Tuesday, December 30, 2014

more from the wayback machine

Season of the Witch by David Talbot (Free Press, 2012)
Somebody, possibly on LJ, gave a tempered recommendation of this book, and I put it down for reserve at the library. That was long enough ago that I'd completely forgotten what I'd ordered when it came in. It's a history of San Francisco from the mid-60s to the mid-80s, a period I largely remember, told in mostly separable chapters on various topics. These jump around a lot: you get DiFi trying to put the city back together after the Moscone-Milk assassinations; then you get the 49ers' first championship season; then you get AIDS. What the hey? It doesn't feel like a mixed bag, which is what life was actually like; it feels like a bunch of separate bags.

Talbot is a very fluid writer, but not always evocative, and the chapters on the 60s rock scene at the beginning are the least so. I read this book sort of backwards, which was probably a good idea. Talbot tends to oversimplify and to push theses though he allows evidence that it ain't that simple. He believes that DiFi was a good mayor by progressive standards, though he admits she did some horrid things. He seems absolutely convinced that Patty Hearst was lying through her teeth at the SLA when she claimed to convert, to persuade them not to kill her, and that she stuck with the Harrises after the massacre only because it had convinced her the cops would gun her down on sight. But Talbot has to admit this doesn't explain her revolutionary solidarity behavior during the trial.
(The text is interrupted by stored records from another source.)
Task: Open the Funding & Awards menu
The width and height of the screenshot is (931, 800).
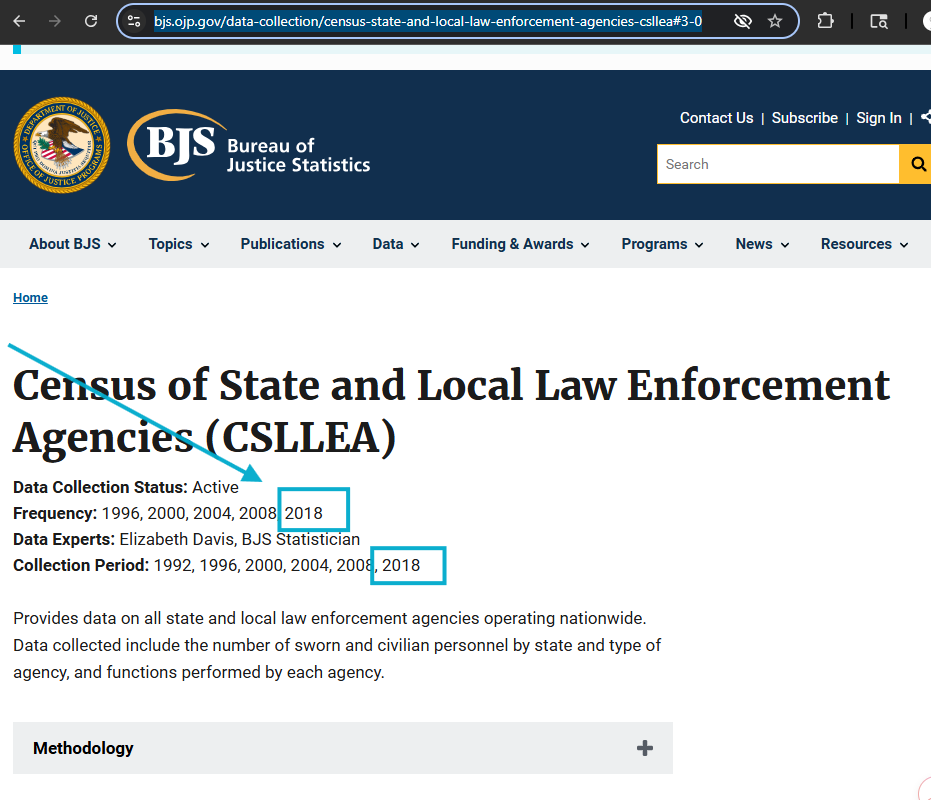Action: 520,244
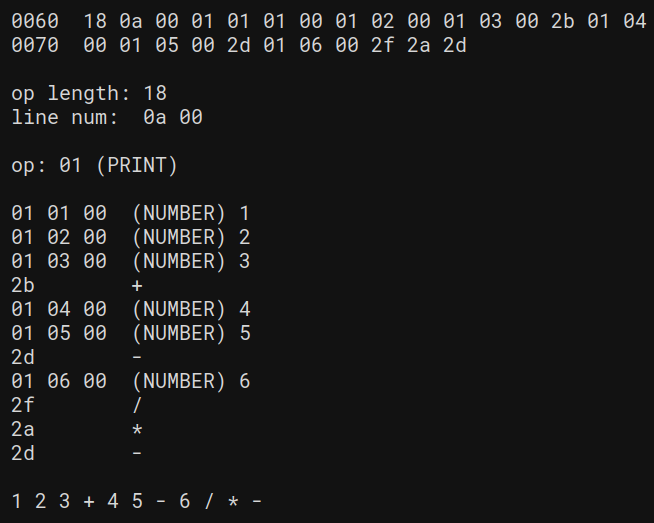
Task: Click the 'line num: 0a 00' text
Action: [x=107, y=117]
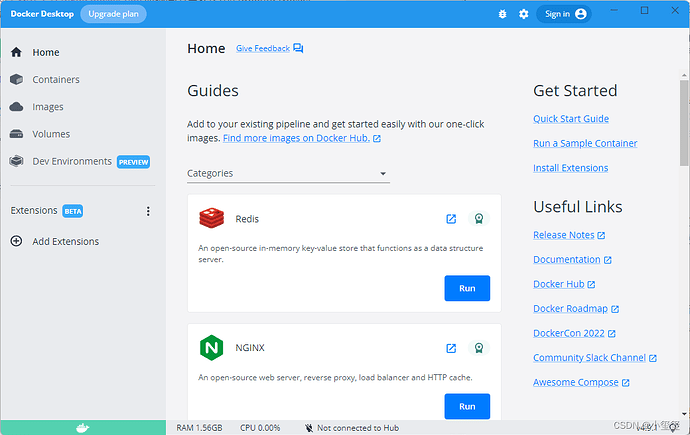Run the NGINX image

tap(467, 406)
Guess Who's Coming to Dinner
This movie is being removed from Netflix at the end of the month (I wish they wouldn't do that; are they out of space?), so I decided to watch it now, though I didn't finish it; it was just too embarrassing. Embarrassing for the characters, I mean; I don't enjoy watching people being discomfited like that. And embarrassing to watch now, because of societal changes. It is well-made and well-acted, not a given with movies that old, no matter how renowned they are. And it takes place in San Francisco, with some great period shots over the opening credits.

What feels quaint, or at least I hope it does, is how stunned everyone else is at the prospect of an inter-racial marriage. And when Spencer Tracy, as the bride's father, asks Sidney Poitier, as his prospective son-in-law, whether the couple have considered the problems their children will have, I was already thinking of our mixed-race president before Poitier replies that his fiancee is convinced they'll all grow up to be Presidents of the United States. If only they knew!

Actually, if I were Tracy's character, I'd be at least as concerned that my unworldly (by the looks of it) 23-year-old daughter was insisting on marrying right away a widower 15 years her senior whom she only met ten days ago, as by the color of his skin. But Tracy can't say that, because it'd look as if he was only using the other concerns as a mask for a racial one.

1 comment:

  1. The reason Netflix removes movies is they have contracts for rights with the studios; if the studio wants more money to renew the contract than Netflix wants to pay, then Netflix lets the contract expire and has to pull the films.